Whitaker so dominates the proceedings that he won the Golden Globe for Best Actor and will probably get an Oscar nod for the same category when in fact his role here is only a supporting one. The actual main character is Nicholas Garrigan (James McAvoy), a Scottish doctor who comes to Uganda in 1970, ostensibly for humanitarian purposes but mostly to escape the shadow of his overbearing dad. He arrives just in time for Amin’s coup against the sitting president. Shortly afterward, he meets the new leader on a country road, after Amin has hurt his hand in a car accident. The general is impressed enough with Nicholas’ treatment of his injury to offer him a job as his personal physician. The young Scot falls under Amin’s spell, seduced by the man’s charisma and the prospect of reforming Uganda’s health care system, not to mention the idea of sleeping in a luxurious palace in the capital rather than on the floor of a dusty shack in the countryside. However, no amount of creature comforts can blind him to the havoc and bloodshed engulfing the country.

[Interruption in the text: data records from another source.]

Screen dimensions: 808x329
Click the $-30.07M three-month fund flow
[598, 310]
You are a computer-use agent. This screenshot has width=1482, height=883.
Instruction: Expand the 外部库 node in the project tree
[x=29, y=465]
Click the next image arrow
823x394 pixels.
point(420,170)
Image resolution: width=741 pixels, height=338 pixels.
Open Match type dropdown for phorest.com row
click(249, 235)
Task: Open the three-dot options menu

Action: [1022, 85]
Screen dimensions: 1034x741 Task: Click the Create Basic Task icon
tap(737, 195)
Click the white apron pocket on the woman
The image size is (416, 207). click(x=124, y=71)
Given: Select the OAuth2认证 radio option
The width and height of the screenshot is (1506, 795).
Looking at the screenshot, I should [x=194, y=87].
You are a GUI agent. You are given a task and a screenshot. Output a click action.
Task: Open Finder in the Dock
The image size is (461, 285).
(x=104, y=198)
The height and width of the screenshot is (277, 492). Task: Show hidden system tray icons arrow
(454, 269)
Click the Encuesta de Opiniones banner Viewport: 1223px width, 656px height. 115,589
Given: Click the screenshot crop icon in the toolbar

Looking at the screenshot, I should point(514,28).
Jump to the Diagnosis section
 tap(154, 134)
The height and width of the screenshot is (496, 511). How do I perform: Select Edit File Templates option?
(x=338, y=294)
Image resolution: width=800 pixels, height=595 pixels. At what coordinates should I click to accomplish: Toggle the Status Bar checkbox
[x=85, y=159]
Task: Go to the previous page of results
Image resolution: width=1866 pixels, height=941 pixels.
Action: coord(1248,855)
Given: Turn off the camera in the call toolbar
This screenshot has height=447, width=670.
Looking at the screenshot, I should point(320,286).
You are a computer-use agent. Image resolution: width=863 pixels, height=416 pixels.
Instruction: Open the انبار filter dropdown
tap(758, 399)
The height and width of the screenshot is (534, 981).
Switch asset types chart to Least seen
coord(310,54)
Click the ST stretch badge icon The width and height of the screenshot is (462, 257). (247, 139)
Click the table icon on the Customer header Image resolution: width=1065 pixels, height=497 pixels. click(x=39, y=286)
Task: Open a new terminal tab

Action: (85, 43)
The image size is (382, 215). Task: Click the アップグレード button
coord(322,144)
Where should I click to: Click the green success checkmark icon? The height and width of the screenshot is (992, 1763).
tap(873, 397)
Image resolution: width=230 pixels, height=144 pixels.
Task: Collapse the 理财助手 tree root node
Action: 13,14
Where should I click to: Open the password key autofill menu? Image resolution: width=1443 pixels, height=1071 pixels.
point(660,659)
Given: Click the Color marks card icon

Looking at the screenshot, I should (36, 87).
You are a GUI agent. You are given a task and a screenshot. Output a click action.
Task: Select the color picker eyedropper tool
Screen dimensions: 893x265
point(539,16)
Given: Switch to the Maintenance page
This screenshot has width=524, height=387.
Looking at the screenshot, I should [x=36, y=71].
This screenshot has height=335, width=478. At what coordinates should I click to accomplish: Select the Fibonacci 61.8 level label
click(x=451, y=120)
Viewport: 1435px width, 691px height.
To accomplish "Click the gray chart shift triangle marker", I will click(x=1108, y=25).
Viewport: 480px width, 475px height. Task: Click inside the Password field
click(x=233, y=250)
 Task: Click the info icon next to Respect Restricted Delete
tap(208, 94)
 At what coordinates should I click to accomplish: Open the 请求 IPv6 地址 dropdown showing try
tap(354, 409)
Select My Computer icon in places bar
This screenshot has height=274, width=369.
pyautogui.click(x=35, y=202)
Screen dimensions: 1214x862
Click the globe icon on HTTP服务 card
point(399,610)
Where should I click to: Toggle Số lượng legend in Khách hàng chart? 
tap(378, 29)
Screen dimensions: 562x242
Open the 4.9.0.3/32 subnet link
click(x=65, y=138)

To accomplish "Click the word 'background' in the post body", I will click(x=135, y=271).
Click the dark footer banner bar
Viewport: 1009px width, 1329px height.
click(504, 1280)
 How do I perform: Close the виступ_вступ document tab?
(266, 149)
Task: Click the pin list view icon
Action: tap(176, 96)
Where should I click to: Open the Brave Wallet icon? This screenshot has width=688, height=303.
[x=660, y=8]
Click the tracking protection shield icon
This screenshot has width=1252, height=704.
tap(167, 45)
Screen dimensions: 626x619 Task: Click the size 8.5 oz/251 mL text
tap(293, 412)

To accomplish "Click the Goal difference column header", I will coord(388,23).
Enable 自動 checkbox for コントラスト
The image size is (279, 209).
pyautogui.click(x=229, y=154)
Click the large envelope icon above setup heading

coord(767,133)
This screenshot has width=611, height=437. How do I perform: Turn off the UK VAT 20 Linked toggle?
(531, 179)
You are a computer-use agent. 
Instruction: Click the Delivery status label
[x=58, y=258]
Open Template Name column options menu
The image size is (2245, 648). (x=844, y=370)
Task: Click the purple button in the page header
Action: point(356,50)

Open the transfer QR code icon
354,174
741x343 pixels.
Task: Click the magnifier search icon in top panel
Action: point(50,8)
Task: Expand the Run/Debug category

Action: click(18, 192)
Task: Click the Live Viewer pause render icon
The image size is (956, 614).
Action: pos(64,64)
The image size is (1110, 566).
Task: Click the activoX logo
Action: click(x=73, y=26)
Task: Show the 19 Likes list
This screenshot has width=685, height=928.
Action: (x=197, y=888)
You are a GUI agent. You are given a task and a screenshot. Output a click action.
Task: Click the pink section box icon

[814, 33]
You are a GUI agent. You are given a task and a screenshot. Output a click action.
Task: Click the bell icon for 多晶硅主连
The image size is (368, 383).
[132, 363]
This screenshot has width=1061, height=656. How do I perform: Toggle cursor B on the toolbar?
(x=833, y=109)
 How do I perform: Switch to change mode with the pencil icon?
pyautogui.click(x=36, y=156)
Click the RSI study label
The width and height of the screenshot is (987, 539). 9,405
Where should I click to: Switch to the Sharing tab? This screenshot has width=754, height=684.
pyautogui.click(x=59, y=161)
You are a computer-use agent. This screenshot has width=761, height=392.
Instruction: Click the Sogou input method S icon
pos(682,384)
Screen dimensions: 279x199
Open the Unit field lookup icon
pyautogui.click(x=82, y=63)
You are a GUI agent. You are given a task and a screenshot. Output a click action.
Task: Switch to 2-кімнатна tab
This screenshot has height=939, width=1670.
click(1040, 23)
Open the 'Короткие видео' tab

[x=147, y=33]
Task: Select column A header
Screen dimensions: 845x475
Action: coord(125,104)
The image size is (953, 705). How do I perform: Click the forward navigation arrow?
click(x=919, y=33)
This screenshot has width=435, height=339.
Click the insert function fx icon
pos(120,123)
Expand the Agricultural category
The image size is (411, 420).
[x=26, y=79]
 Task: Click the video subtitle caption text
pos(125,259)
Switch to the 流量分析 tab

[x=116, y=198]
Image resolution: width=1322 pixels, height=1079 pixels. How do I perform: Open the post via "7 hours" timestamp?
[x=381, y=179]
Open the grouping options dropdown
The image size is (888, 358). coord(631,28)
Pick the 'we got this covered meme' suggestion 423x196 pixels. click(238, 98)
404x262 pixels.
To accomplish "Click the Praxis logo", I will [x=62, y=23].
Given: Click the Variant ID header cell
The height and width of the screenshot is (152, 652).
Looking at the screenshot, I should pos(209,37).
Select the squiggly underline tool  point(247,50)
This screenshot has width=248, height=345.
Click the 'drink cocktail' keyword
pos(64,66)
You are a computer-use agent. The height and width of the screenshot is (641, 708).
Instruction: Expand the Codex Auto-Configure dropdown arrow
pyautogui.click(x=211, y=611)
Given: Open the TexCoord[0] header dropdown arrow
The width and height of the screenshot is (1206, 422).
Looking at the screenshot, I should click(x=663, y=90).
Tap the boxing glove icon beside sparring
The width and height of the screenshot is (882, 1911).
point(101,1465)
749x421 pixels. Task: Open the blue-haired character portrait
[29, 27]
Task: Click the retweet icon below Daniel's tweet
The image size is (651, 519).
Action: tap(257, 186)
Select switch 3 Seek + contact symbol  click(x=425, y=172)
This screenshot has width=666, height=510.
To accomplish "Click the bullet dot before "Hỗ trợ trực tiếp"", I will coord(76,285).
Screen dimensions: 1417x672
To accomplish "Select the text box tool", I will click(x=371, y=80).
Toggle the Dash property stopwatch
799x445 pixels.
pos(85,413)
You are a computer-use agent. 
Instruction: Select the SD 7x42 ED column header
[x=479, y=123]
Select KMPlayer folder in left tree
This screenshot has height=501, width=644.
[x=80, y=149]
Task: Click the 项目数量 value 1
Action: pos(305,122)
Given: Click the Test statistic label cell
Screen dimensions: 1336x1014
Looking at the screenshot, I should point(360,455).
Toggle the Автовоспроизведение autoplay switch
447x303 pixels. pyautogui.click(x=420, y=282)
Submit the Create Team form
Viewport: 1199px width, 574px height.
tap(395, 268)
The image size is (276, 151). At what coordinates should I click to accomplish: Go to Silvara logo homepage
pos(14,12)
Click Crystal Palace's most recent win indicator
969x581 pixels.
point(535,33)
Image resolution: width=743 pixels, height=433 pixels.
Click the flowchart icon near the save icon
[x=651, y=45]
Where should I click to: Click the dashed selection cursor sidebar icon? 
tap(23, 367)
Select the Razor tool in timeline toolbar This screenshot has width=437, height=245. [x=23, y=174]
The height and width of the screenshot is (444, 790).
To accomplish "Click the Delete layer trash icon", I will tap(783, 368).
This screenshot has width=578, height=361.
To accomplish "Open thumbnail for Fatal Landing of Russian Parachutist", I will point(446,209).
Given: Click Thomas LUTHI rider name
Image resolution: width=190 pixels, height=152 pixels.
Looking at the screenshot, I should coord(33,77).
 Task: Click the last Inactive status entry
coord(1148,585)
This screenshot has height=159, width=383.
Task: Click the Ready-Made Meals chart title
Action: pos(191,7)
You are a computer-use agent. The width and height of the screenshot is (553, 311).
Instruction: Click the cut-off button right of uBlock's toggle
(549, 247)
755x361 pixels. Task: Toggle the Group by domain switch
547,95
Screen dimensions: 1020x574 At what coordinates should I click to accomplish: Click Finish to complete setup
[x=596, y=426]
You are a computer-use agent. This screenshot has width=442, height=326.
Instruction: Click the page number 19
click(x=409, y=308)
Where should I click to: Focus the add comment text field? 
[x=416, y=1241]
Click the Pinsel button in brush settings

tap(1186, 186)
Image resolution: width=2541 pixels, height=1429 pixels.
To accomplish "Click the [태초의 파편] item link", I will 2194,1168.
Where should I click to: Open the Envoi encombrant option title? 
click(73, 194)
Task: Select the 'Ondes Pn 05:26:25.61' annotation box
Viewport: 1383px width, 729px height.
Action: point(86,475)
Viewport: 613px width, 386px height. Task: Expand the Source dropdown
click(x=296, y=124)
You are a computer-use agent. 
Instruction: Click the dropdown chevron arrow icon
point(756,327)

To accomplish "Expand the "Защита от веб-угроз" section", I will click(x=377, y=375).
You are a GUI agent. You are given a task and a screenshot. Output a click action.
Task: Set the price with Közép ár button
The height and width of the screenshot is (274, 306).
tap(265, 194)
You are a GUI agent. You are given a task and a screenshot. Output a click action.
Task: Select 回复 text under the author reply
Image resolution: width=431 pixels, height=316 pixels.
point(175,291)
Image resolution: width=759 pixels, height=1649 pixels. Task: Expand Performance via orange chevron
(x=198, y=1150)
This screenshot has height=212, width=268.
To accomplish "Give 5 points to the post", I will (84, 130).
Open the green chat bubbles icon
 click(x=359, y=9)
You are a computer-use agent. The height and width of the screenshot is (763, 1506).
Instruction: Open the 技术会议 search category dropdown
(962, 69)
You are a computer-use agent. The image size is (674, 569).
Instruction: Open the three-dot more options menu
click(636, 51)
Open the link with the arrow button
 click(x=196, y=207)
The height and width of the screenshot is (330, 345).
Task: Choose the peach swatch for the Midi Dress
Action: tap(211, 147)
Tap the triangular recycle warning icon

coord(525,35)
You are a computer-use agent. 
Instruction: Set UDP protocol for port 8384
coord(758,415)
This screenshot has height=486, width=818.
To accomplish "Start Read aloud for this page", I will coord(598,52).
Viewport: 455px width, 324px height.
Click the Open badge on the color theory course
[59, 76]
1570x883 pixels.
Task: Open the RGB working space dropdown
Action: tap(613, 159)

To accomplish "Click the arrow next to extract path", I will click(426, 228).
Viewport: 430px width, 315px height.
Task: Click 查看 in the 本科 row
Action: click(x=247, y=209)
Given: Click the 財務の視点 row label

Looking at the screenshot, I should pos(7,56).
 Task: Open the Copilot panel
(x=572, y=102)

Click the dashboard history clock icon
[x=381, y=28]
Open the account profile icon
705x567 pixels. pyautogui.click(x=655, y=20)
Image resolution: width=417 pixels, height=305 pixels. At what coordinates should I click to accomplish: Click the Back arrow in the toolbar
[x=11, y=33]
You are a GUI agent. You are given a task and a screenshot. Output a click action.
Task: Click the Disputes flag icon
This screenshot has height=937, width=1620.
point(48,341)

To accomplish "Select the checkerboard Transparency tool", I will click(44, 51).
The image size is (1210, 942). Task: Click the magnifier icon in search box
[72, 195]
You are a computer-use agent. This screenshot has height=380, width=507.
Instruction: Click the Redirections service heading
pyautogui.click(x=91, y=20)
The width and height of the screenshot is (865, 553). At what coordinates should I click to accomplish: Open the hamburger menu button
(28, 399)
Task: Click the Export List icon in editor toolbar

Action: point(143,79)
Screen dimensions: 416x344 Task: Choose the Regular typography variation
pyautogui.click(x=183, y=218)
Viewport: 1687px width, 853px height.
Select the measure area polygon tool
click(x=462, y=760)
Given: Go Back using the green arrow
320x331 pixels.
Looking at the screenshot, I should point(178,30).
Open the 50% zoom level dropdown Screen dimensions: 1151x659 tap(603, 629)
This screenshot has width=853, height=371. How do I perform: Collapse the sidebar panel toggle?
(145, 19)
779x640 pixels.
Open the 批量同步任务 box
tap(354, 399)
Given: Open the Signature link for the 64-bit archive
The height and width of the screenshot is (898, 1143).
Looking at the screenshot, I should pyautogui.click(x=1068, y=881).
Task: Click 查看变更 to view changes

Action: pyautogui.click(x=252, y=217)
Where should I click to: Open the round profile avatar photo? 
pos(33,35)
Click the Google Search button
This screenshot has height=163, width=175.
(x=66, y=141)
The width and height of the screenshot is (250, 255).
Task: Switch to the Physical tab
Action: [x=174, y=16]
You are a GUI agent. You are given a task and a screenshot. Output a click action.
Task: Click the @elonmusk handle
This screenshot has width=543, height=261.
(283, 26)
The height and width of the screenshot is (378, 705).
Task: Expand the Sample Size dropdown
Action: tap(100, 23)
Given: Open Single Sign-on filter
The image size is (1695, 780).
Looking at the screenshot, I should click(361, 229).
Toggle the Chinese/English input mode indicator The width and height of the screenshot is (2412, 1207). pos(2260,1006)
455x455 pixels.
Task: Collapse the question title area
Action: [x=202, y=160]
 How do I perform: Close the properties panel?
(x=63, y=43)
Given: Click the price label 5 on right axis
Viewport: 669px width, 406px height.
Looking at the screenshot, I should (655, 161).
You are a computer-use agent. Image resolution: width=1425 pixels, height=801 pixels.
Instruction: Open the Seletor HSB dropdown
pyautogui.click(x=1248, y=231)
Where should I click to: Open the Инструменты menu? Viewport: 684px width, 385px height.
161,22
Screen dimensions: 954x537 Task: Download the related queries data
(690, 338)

The feminine-looking McAvoy (who portrayed the faun in The Chronicles of Narnia) is in almost every scene and nicely conveys his character’s concern over the increasing depredations of Amin’s regime. Even so, the actor’s operating under a considerable handicap. Simply, too much stuff happens to Nicholas. No surprise there: The movie’s based on a novel by Giles Foden, which divides its storylines among several different characters. The filmmakers concentrate them all in one, and it proves to be a serious error. Nicholas’ flirtation with a colleague’s wife (Gillian Anderson) is merely abortive, but when he begins an affair with Amin’s third wife (Kerry Washington) late in the film, it seems crazily suicidal given what he’s already seen of the dictator’s murderous tendencies.
These plot developments are merely regrettable when they might have been laughable, and for that we should thank Kevin Macdonald, the Scottish documentarian (Touching the Void) who here directs his first fiction film. His debut effort is crisp and self-assured, and he does a decent job of moving from well-lit, well-ordered visuals in the early parts of the film to increasing darkness and disorder late, capturing the growing chaos in Uganda. He also doesn’t hold back on the gruesome violence done to Amin’s victims, especially near the end when Nicholas definitively gets on the dictator’s bad side and becomes intimately acquainted with a pair of meat hooks. You see similar stuff in those awful Saw movies. It’s much more powerful here.
Make no mistake, though, this film is still fairly slight, with its hackneyed message about the perils of the white man’s attempts to meddle in Africa. The Last King of Scotland would blow away in a stiff breeze if Whitaker weren’t such a force of nature, capturing the dictator in all his clownishness, theatricality, and bullying bonhomie. Even in the early scenes, when Amin isn’t yet a mass murderer, you can see the belittling edge in his humor and the megalomania that will warp his sense of reality. Addressing some captured rebels loyal to the deposed president, Amin’s eyes go wide with betrayal as he childishly blubbers, “You want to kill me for that drunk, silly man?” Later on, those same eyes go dead as the bodies pile up and the delusions of grandeur take over his mind while he fends off the world’s opinion. The movie’s Idi Amin doesn’t have far to fall in order to become a monster, but Whitaker’s portrait makes his descent compelling all the same.